Stephen nodded, glancing at the larger
thatched building beside the lean-to. Eyes blinked back at them from the smoky
gloom of the ale-house. “Aye, it be best.”

“Amice,” Isabella began, sorry and ashamed
for the trouble she was causing, but her friend shook her head. “This place
smells wrong now.”

They moved out quickly.

****

Stephen felt exposed on the Roman road and
glad to canter off it as soon as they were out of sight of the hamlet. He drew
rein beneath a blossoming apple orchard and stepped down, passing a flask to Amice
as she also drew rein.

“I know the way to Newington blindfolded
from here,” he told them. I will take us by old track ways and green paths so
we may reach the village unnoticed.”

“Good,” said Isabella, glancing at the
cloudy sky to check the position of the sun. “We should hurry.”

“We shall be there long before sunset,”
Stephen reassured her though he wondered at her insistence on speed.
Amice
promises me her apprentice will deliver my message to Bedelia, so my daughter
and sister are now safe at Tom’s and out of harm’s reach of the wretched
Martinton clan. We ourselves are way ahead of any pursuit or news from her
in-laws. What else does she fear?

“That will be a blessing,” Amice murmured
and she hid her face behind the flask. She had been a little subdued since her
rude encounter with the carpenter, which was scarcely surprising.

Isabella slid off his horse and went
straight to her friend. She touched Amice’s stirrup. “I am so sorry for this, for
the trouble I am causing.”

“No,” said Amice at once, more forcefully,
speaking for Stephen, too. “A pig of a carpenter is not your fault, Issa. Your
pigs of in-laws are not your fault.”

“Believe her.” Stephen said quietly.

Isabella turned and stumbled toward the
trees, muttering about needing to make water. Amice lowered the flask. “If you
hurt her, master armorer, I shall have your hide. That is one reason I have
come on this venture. Just so we understand each other.”

Stephen smiled at her vehemence. “She has
loyal friends.”

“Isabella tended me during the pestilence.
Everyone else, including my ‘prentice, fled in fear. Issa kept coming. Hers is
a quiet courage.” Amice gave a quick grin, her eyes very bright. “A little
fever laid me out but we did not know that until later. It could have been the
plague.”

“Pity she did not pass it to her relations,”
Stephen growled, and Amice laughed out loud. “I like you, master armorer! Help
us get Matthew for her and I will love you forever.”

“I will do that gladly,” Stephen said.
And
if I can bring the smiles back to my Mistress Angel’s face I shall do that,
too.

****

As Stephen foretold, they reached the
village of Newington a good hour before sunset. Spotting the church tower, he
suggested that Isabella and Amice stay back in a small wood until he had
scouted about the place. “I shall visit the forge, discover the news,” he said.
“I will say my wife has a little boy and ask if there are any children
hereabouts who might be his playmates.”

“That is fine,” Amice agreed, eyes
gleaming.

Isabella also thought it good but could not
help adding, “You will be quick? And take care?”

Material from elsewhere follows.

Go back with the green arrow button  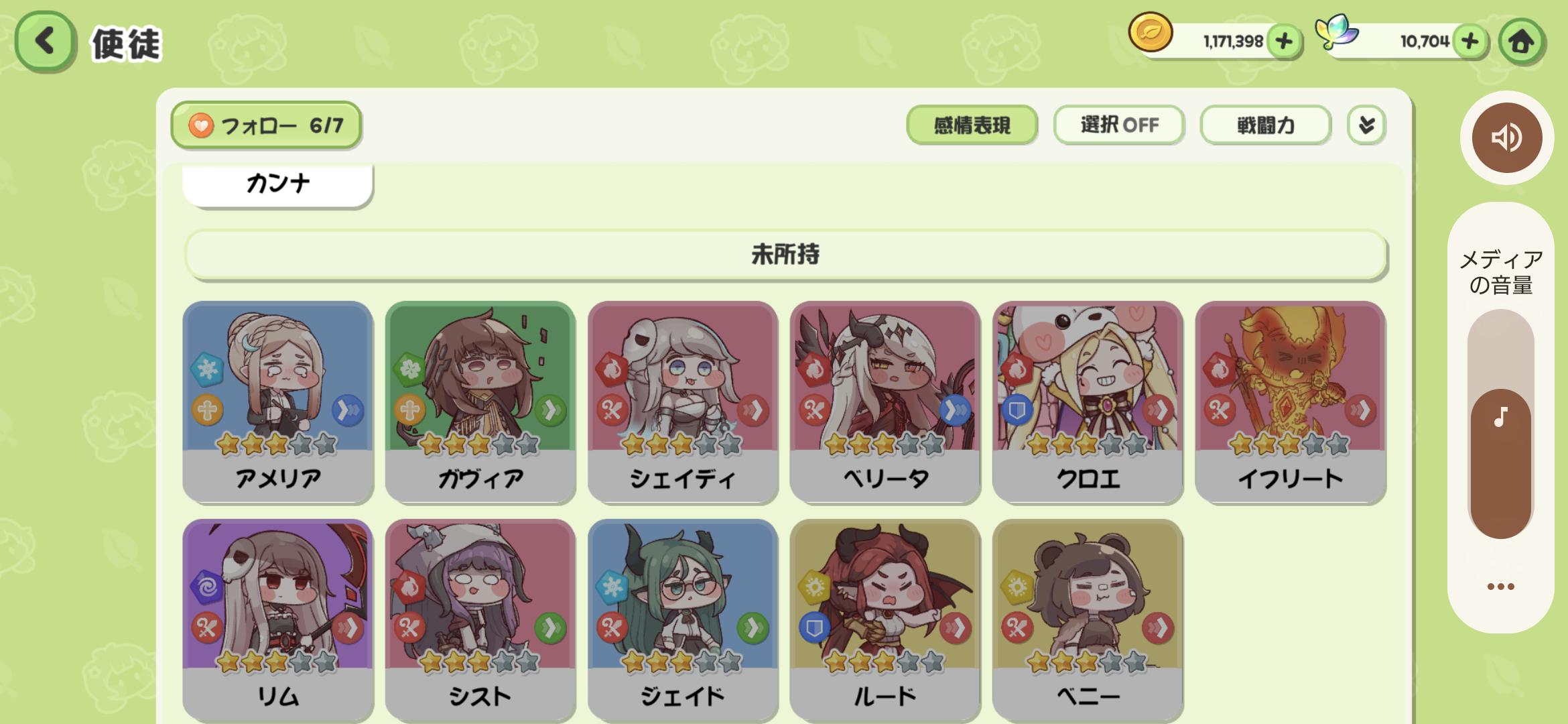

“Both, Mistress Angel,” came back his
cheerful reply and then he cantered off.

Isabella fretted in the wood while the
horses browsed the hawthorn bushes and Amice scoured beneath the trees for
orchids. Hope warred with despair in her so that when she heard a lively horse
galloping toward them she rushed from cover, too anxious to be prudent and wait
to see who was coming.

****

“A hearty welcome!” Stephen reined in, leaned
down and lifted her onto his saddle before him. He kissed her for the joy of
seeing her again. He kissed her again so she would keep him in mind when they
had her child safe. He kissed her a third time because he had great news. “I
have learned of and seen the house we want, my dear, and a small boy in a blue
tunic is playing with whip and top outside it even now.”

Isabella paled and tried to scramble off
his mount. Guessing her intent, Stephen coiled an arm about her narrow waist.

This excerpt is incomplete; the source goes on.